Visual Interdev is the web page development arm of Visual Studio. While it is in fact an expensive text editor, as stx23 pointed out, that is primarily not what it is used for. Think of Visual Interdev as a souped up FrontPage, with better editing and code debugging, without things such as auto controls (like automatic counters and highlight-buttons) and without templates.

Typcially, you would use this product in conjunction with a FrontPage Server Extensions enabled web site to publish to and debug a running web server. Typically, IIS comes with these extensions out of the box, and I believe that there are other sorts of compatible extensions for Apache. You connect to a site, and work from it, or you can work from a local directory.

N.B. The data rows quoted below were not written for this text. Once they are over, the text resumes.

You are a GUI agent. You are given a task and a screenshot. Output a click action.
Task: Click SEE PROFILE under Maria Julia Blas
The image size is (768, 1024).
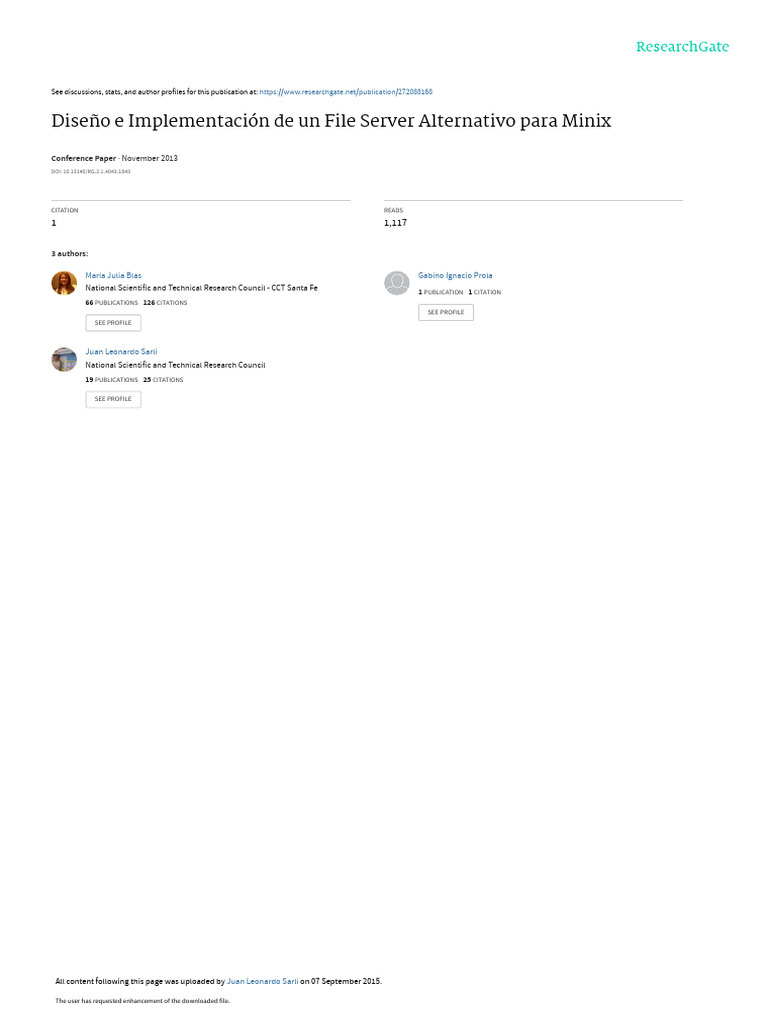click(113, 323)
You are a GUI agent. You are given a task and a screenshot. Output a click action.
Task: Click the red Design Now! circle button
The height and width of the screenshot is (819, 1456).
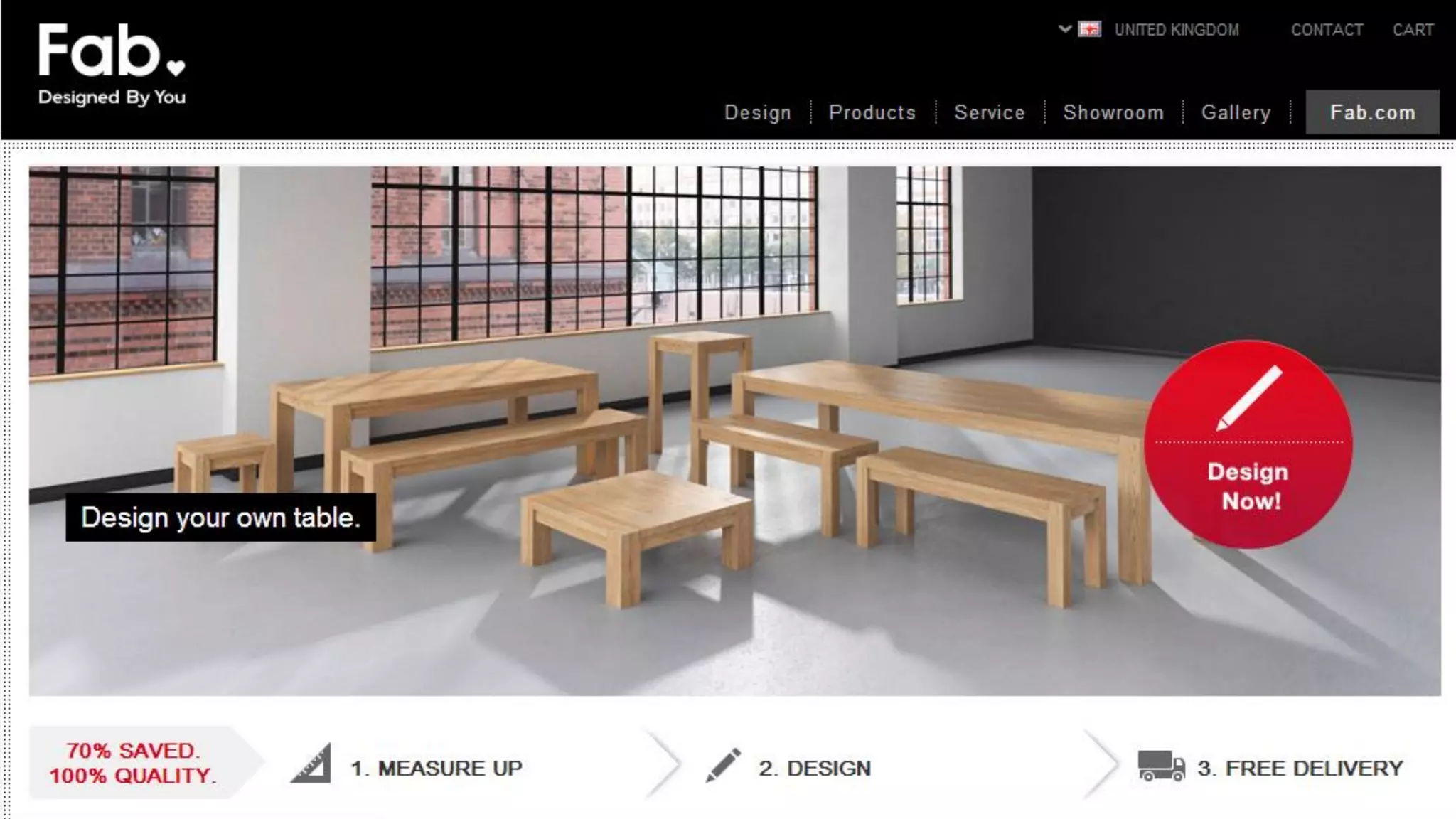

Visual Interdev has three useful viewing modes. There is the source viewing mode, the layout editing mode, and the web mode (to see what the web page would look like, finished). All in all, the tool is quite useful (especially if you got it as a part of visual studio, and all you wanted was Visual C++ or VB. You can, however, do without it; I don't use it for my ASP work. Microsoft publishes a free script debugger (non-creatively named Microsoft Script Debugger) that gives you the same sort of functionality that this program would in terms of error generation. Typically, I find it more useful to work directly off of a local IIS machine, than to use Interdev, although some Web shops use it almost exclusively. I find the editor of Visual Studio particularly handy, as it is memory mapped, and thus much faster than Windows Notepad for editing most large text files.

Interdev was new to the Visual Studio suite of applications with Visual Studio 97. It has been maintained with that group of apps, and has been service packed several times since it's release. It has yet to be seen whether Interdev will be a part of Visual Studio.NET.

Interdev's competitors include FrontPage (for the consumer), Adobe GoLive, Macromedia DreamWeaver, and other small end text editing programs. There are other development system competitors, such as Allaire ColdFusion and the like, but those are general competitors to the ASP platform, more than Microsoft Visual Interdev in general.